## AVAILABLE RECORDS
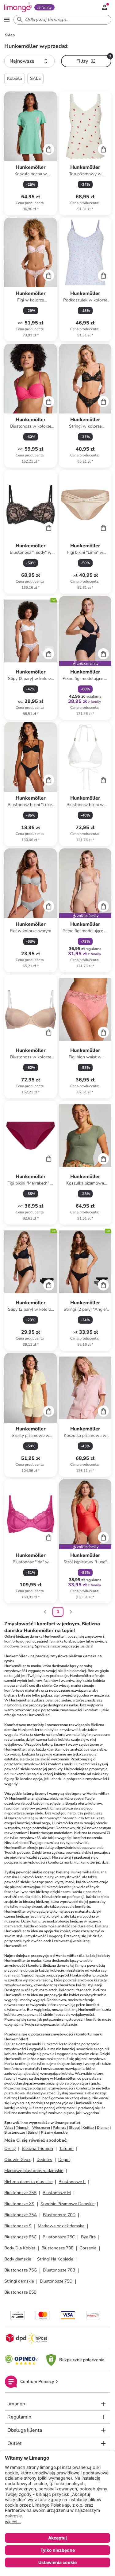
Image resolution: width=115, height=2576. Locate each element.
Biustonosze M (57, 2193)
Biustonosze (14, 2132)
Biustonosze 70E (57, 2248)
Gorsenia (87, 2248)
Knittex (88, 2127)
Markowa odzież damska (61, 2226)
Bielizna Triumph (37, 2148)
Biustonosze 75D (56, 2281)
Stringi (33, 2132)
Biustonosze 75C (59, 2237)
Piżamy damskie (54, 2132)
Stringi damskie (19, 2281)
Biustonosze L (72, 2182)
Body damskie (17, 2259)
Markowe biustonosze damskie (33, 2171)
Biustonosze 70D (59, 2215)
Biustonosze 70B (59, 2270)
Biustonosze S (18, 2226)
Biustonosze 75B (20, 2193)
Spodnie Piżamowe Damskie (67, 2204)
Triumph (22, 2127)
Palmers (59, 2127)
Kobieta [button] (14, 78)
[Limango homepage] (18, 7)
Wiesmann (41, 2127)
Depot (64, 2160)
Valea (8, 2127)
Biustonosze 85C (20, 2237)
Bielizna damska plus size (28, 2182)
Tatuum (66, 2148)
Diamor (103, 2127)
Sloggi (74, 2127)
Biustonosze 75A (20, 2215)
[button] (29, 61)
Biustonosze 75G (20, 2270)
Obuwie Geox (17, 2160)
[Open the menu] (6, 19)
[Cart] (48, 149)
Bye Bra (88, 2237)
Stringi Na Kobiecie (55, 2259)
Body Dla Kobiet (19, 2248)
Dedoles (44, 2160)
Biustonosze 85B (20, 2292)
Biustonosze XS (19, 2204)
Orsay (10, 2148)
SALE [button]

* * *

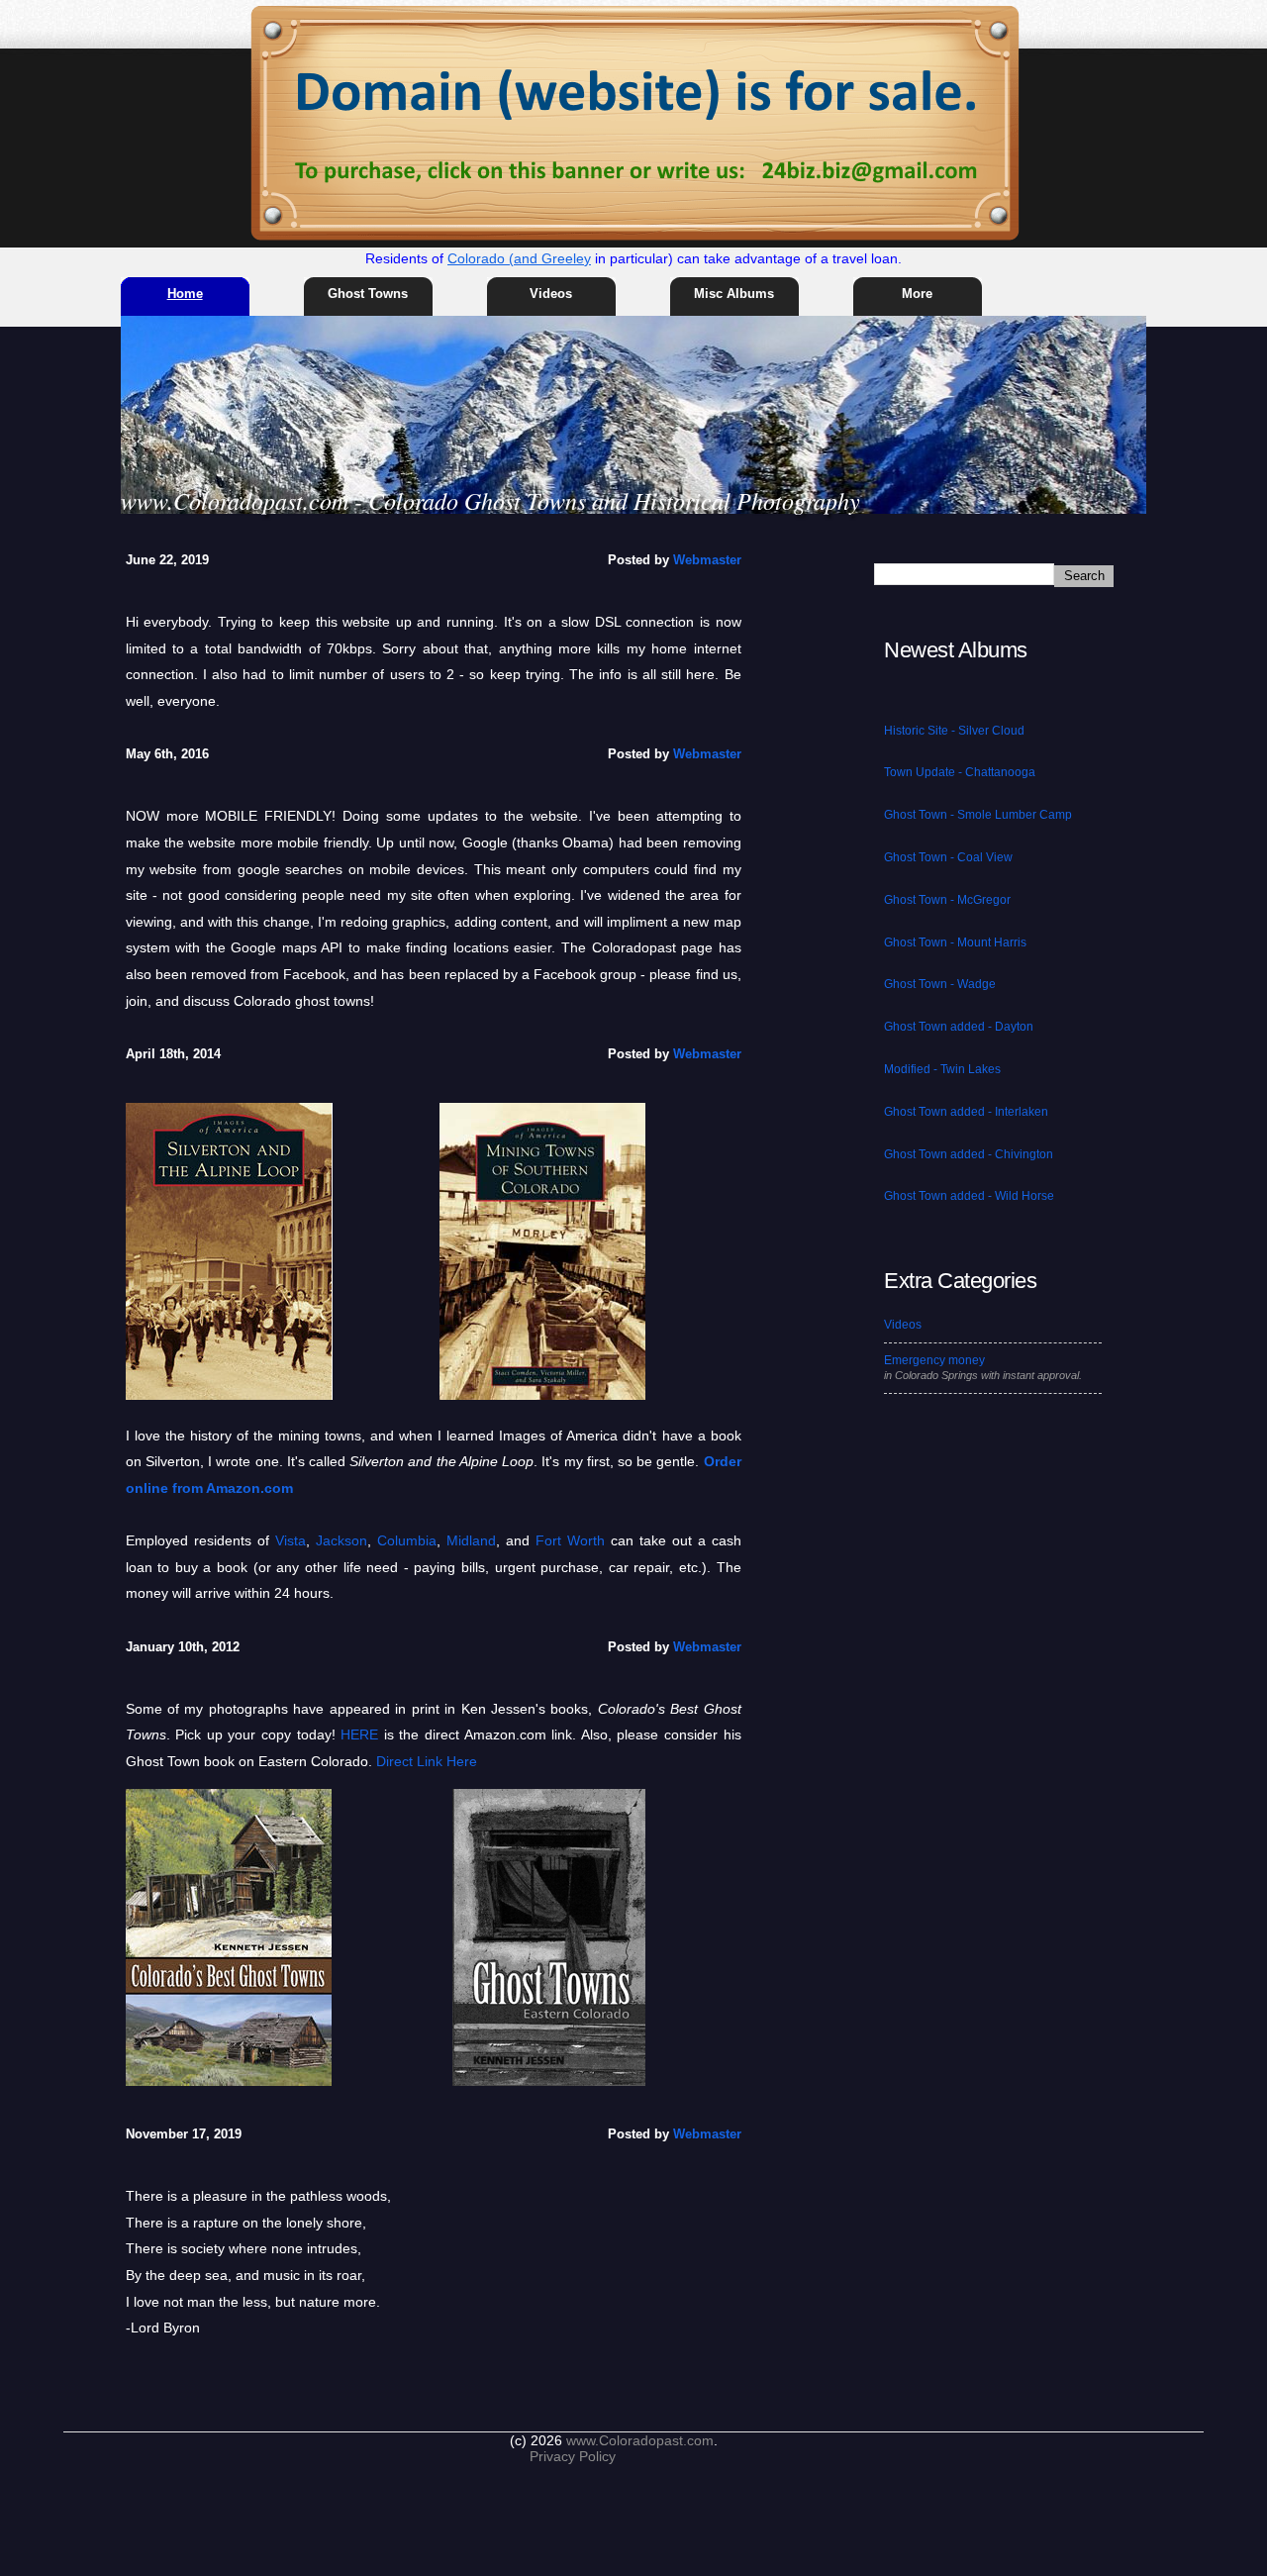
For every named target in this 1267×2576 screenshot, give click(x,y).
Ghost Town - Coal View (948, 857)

## TASK ITEM
Give back precisely the lines above that start at the line containing "[button] (29, 61)" and end at the line containing "SALE [button]", inclusive. No other lines belong in the output.

## SOLVED EXERCISE
[button] (29, 61)
Biustonosze 75G (20, 2270)
Obuwie Geox (17, 2160)
[Open the menu] (6, 19)
[Cart] (48, 149)
Bye Bra (88, 2237)
Stringi Na Kobiecie (55, 2259)
Body Dla Kobiet (19, 2248)
Dedoles (44, 2160)
Biustonosze 85B (20, 2292)
Biustonosze XS (19, 2204)
Orsay (10, 2148)
SALE [button]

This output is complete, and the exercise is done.